= Dataset entries =
-*-*-

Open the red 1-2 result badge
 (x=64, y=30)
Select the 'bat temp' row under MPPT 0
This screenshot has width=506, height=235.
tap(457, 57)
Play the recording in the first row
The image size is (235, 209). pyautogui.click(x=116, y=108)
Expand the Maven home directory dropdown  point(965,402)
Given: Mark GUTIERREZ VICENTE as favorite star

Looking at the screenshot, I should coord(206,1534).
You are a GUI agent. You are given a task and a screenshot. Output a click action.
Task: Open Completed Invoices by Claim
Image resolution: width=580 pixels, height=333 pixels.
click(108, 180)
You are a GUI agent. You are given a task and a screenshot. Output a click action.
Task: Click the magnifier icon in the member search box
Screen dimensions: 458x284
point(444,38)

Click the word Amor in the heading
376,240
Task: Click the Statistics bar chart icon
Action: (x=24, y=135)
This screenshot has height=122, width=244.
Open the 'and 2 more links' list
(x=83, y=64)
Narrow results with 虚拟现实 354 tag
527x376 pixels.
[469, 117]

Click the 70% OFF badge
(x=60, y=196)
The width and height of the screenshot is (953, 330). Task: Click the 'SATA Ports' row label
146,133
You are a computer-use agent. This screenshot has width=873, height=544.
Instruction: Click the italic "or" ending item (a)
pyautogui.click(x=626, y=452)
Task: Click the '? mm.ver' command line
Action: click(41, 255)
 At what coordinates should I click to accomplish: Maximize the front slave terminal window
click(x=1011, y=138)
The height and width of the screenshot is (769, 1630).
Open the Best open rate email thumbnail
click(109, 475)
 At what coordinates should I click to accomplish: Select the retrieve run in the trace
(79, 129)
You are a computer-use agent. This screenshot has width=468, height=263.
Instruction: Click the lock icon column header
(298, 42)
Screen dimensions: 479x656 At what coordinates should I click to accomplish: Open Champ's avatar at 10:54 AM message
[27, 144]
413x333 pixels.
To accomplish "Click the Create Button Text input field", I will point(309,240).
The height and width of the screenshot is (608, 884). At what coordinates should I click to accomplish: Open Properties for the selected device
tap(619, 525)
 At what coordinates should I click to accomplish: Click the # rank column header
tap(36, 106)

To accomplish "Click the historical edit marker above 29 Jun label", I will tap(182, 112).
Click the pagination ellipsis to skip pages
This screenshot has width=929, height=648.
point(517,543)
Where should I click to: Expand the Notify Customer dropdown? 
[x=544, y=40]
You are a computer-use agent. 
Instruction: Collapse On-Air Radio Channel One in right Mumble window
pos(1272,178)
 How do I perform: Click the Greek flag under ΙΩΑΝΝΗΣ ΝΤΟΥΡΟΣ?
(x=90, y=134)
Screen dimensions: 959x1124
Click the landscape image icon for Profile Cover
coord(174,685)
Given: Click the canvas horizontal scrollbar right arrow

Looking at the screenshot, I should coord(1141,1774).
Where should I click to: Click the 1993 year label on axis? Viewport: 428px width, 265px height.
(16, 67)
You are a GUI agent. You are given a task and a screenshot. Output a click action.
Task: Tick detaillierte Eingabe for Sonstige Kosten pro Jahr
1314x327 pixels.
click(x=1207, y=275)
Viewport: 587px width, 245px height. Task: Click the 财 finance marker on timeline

-*-*-

Would you please reproduce all of the lines above exactly?

= Answer for the task =
Open the red 1-2 result badge
 (x=64, y=30)
Select the 'bat temp' row under MPPT 0
This screenshot has width=506, height=235.
tap(457, 57)
Play the recording in the first row
The image size is (235, 209). pyautogui.click(x=116, y=108)
Expand the Maven home directory dropdown  point(965,402)
Given: Mark GUTIERREZ VICENTE as favorite star

Looking at the screenshot, I should coord(206,1534).
You are a GUI agent. You are given a task and a screenshot. Output a click action.
Task: Open Completed Invoices by Claim
Image resolution: width=580 pixels, height=333 pixels.
click(108, 180)
You are a GUI agent. You are given a task and a screenshot. Output a click action.
Task: Click the magnifier icon in the member search box
Screen dimensions: 458x284
point(444,38)

Click the word Amor in the heading
376,240
Task: Click the Statistics bar chart icon
Action: (x=24, y=135)
This screenshot has height=122, width=244.
Open the 'and 2 more links' list
(x=83, y=64)
Narrow results with 虚拟现实 354 tag
527x376 pixels.
[469, 117]

Click the 70% OFF badge
(x=60, y=196)
The width and height of the screenshot is (953, 330). Task: Click the 'SATA Ports' row label
146,133
You are a computer-use agent. This screenshot has width=873, height=544.
Instruction: Click the italic "or" ending item (a)
pyautogui.click(x=626, y=452)
Task: Click the '? mm.ver' command line
Action: click(41, 255)
 At what coordinates should I click to accomplish: Maximize the front slave terminal window
click(x=1011, y=138)
The height and width of the screenshot is (769, 1630).
Open the Best open rate email thumbnail
click(109, 475)
 At what coordinates should I click to accomplish: Select the retrieve run in the trace
(79, 129)
You are a computer-use agent. This screenshot has width=468, height=263.
Instruction: Click the lock icon column header
(298, 42)
Screen dimensions: 479x656 At what coordinates should I click to accomplish: Open Champ's avatar at 10:54 AM message
[27, 144]
413x333 pixels.
To accomplish "Click the Create Button Text input field", I will point(309,240).
The height and width of the screenshot is (608, 884). At what coordinates should I click to accomplish: Open Properties for the selected device
tap(619, 525)
 At what coordinates should I click to accomplish: Click the # rank column header
tap(36, 106)

To accomplish "Click the historical edit marker above 29 Jun label", I will tap(182, 112).
Click the pagination ellipsis to skip pages
This screenshot has width=929, height=648.
point(517,543)
Where should I click to: Expand the Notify Customer dropdown? 
[x=544, y=40]
You are a computer-use agent. 
Instruction: Collapse On-Air Radio Channel One in right Mumble window
pos(1272,178)
 How do I perform: Click the Greek flag under ΙΩΑΝΝΗΣ ΝΤΟΥΡΟΣ?
(x=90, y=134)
Screen dimensions: 959x1124
Click the landscape image icon for Profile Cover
coord(174,685)
Given: Click the canvas horizontal scrollbar right arrow

Looking at the screenshot, I should coord(1141,1774).
Where should I click to: Click the 1993 year label on axis? Viewport: 428px width, 265px height.
(16, 67)
You are a GUI agent. You are given a task and a screenshot. Output a click action.
Task: Tick detaillierte Eingabe for Sonstige Kosten pro Jahr
1314x327 pixels.
click(x=1207, y=275)
Viewport: 587px width, 245px height. Task: Click the 财 finance marker on timeline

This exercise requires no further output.